Walkers Advises on the Successful Restructuring of MIE Holdings Corporation by way of a Cayman Islands Scheme of Arrangement

Walkers is delighted to have acted as Cayman Islands legal counsel in respect of the successful debt restructuring of MIE Holdings Corporation ("MIE") implemented by way of a Cayman Islands scheme of arrangement in relation to certain notes issued by the Company that were due on 12 April 2022 (the "Cayman Scheme"), along with consensual and inter-conditional agreements in relation to the restructuring of certain loan facilities (the "Loan Restructuring") (together with the Cayman Scheme, the "Restructuring"). Walkers worked closely with Ashurst (Hong Kong, Singapore and New York legal counsel to MIE) who led the Loan Restructuring and US law aspects of the notes cancelled and issued pursuant to the Cayman Scheme.

MIE is a Cayman Islands incorporated company listed on the Hong Kong Stock Exchange ("HKEx") (having issued notes listed on the Singapore Stock Exchange). MIE is the holding company of a group of companies which is one of the leading independent upstream oil and gas companies in the People's Republic of China focused on the exploration and development, production and sale of crude oil.

On 28 May 2021, Margot MacInnis of Grant Thornton Specialist Services (Cayman) Limited together with Mat Ng and Georgia Chow of Grant Thornton Recovery & Reorganisation Limited (Hong Kong) were appointed as joint provisional liquidators of the Company on a "light touch" basis for the purposes of developing and implementing a restructuring of MIE's financial indebtedness (the "JPLs"). Creditors were subsequently invited to enter into a Restructuring Support Agreement dated 28 October 2021 to support the Restructuring.

The Cayman Scheme was approved by an overwhelming majority of the relevant creditors of the Company at a scheme meeting held on 17 March 2022 (Cayman Islands time) which was sanctioned by an Order of the Grand Court of the Cayman Islands ("Grand Court") on 25 March 2022 (Cayman Islands time). The Order sanctioning the Cayman Scheme was filed with the Cayman Islands Registrar of Companies on 25 March 2022 such that the Cayman Scheme became effective in accordance with its terms on the same day, and along with the Loan Restructuring, the wider Restructuring successfully completed shortly thereafter, on 30 March 2022.

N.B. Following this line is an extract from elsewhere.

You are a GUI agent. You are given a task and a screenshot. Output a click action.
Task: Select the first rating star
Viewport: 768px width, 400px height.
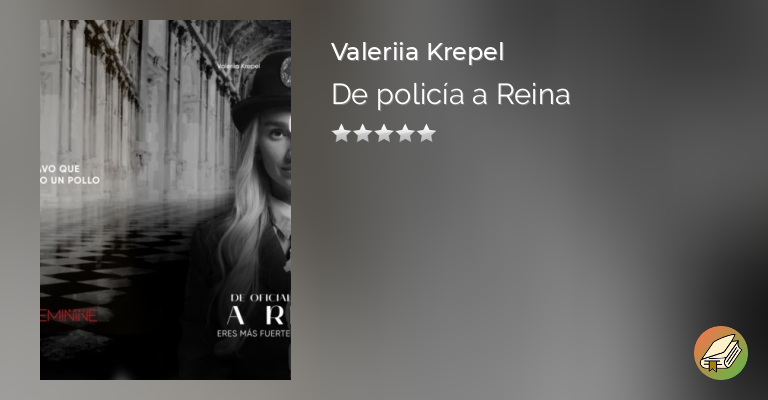(341, 133)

The Cayman Scheme effected the release and cancellation of MIE's existing notes in exchange for the issuance of new notes which will ease MIE's debt burden and allow MIE to focus on its business operations and continue to operate as a going concern. The use of a Cayman Islands scheme of arrangement, coupled with an application for Chapter 15 recognition of the Cayman Scheme to compromise the debt as a matter of its governing law (as part of the wider Restructuring) confirms the continuing popularity of the use of Cayman Islands schemes of arrangement in restructurings due to their flexible and robust nature. Combining the bilateral Loan Restructuring with the Cayman Scheme was also effective to deal with all of the debt on MIE's balance sheet without the need for parallel proceedings in Hong Kong or multiple classes in the Cayman Scheme.

One unique feature of the Restructuring was that an Order from the Grand Court of the Cayman Islands was sought and obtained with respect to the withdrawal of the relevant winding up petition and consequential discharge of the JPLs taking place conditionally upon a certain closing notice being issued informing creditors that the closing was to occur. Typically, orders are sought for the dismissal or withdrawal of the petition and discharge of the JPLs (appointed for restructuring purposes) after a restructuring has been completed. This new approach ensured that immediately following the completion of the Restructuring MIE was able to move forward without the need to seek further orders from the Grand Court (and the fact that the provisional liquidation process had completed was reflected in its public filings with the HKEx), saving time and expense.

The Walkers team was led by partners Joanne Collett, Peter Kendall and Tom Pugh, with support from senior counsel Fiona MacAdam and Michaela Lam, senior associate Jolin Lin and associates Siobhan Sheridan, Will Waldron and Zoë Nolan. The Ashurst team was led by partners Sophie Lyall, Anna-Marie Slot and Rob Child, along with senior associate Eileen Kelly and associates Cathie Wong, James Leung and Karan Puri.

The team also worked with Stroock, Stroock & Lavan LLP and Paul Hastings LLP in respect of recognition of the Cayman Scheme under the Chapter 15 in the US.